Q: Who’s the factory manager?
A: Max is our factory manager and basically does our blends.
Q: Now that the harvest is over, how many pounds of tobacco leaf did Aganorsa produce this year?
A: Let’s see, what’s 15,000 times 100? 1.5 million pounds.
Q: What percentage of that is wrapper?
A: Very little. About five percent. But we don’t sell any wrapper. We use that only for ourselves or for clients of the factory. If our third parties make the cigar in our factories, they can use it.
Q: With Estelí being the center of Nicaragua’s cigar industry, how has it changed in the last 10 years?
A: It’s grown with all the factories and with the fame of Nicaragua tobacco. Everybody wants Nicaraguan tobacco. Fields have grown especially in Estelí and Condega. More and more cigarmakers are coming and requesting Nicaraguan tobacco in their blends.

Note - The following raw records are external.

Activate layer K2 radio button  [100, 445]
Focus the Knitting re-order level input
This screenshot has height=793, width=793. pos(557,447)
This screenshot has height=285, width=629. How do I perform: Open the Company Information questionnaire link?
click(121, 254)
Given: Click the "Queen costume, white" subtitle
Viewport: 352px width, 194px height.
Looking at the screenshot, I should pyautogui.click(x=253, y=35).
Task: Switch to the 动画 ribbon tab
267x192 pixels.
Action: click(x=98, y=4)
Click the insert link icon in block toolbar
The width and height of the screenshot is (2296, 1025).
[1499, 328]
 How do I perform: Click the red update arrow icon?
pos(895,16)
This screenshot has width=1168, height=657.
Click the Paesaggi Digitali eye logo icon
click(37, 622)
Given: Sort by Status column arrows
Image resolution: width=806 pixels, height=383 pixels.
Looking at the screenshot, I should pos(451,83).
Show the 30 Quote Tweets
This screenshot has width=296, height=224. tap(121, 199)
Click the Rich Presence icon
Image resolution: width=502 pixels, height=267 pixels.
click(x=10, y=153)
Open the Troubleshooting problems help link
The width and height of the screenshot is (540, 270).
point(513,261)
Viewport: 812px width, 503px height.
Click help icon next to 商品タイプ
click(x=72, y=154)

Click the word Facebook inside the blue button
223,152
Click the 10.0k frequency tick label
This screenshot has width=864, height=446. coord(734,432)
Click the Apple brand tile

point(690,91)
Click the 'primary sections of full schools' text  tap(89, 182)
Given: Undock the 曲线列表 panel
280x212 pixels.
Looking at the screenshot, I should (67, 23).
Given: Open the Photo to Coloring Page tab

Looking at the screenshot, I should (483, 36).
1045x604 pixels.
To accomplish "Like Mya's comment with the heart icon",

We can’t keep it in stock. It’s scary.
Q: So you sell or use everything you grow?
A: Everything. We have a problem supplying customers, so we keep growing. I have certain very important customers we have to grow for.
Q: How much more expensive has the price of land in Nicaragua become?
A: In Estelí, it now costs about $30,000 a manzana, which would be close to $50,000 per acre. In the 90s, it cost about $800 per acre.
Q: That’s a huge difference in 20 years.
A: It’s an explosion. And every little piece of land is taken.
Q: You have a Nicaraguan maduro wrapper now. Let’s talk about that.
A: All our wrapper is Corojo ’99 tobacco, and it’s all shade-grown. It adds a special sweetness to the cigar. At first, our land wasn’t able to produce a good shade-grown maduro. It took 20 years to get the land up to the job. First, we used the right fertilizers, secondly we increased the PH level in Jalapa by using magnesium and calcium. On the industrial side, it’s just pure fermentation, taking the leaf to that color with the right burn and right sheen on the leaf. We’re very careful with the water and the humidity.
Q: Do you ever steam the wrappers to achieve maduro color?
A: No. We don’t cut corners. You lose a lot of the flavor by using steam.
Q: On which brands can we find this shade-grown Corojo ’99 maduro?
A: You’ll find it on the Aganorsa Leaf Signature Selection Maduro, the JFR Lunatic Loco series and the Guardian of the Farm Nightwatch.
Q: All the same priming wrapper on all the brands?
A: Yes. Higher primings. All shade grown. All our wrappers in Nicaragua are shade grown and all wrappers are grown in Jalapa.
Q: How many rollers do you have in the Aganorsa Leaf factory in Nicaragua?
A: There are 90 rollers who work in pairs. In Miami, it’s more Cuban style where every roller works alone, doing both bunching and wrapping. There, it’s four rollers.
Q: Are you growing in terms of U.S. distribution?
A: We recently started distributing cigars in California. We started our own distribution company there. It will allow us to participate more in that territory. Before, we were limited to working with only one or two distributors who had a license.
Q: How important is it to be vertically integrated?
A: In the end, it’s very important. The leaf is everything. It’s the end result. With the three growing regions and seeds, we can do unbelievable things.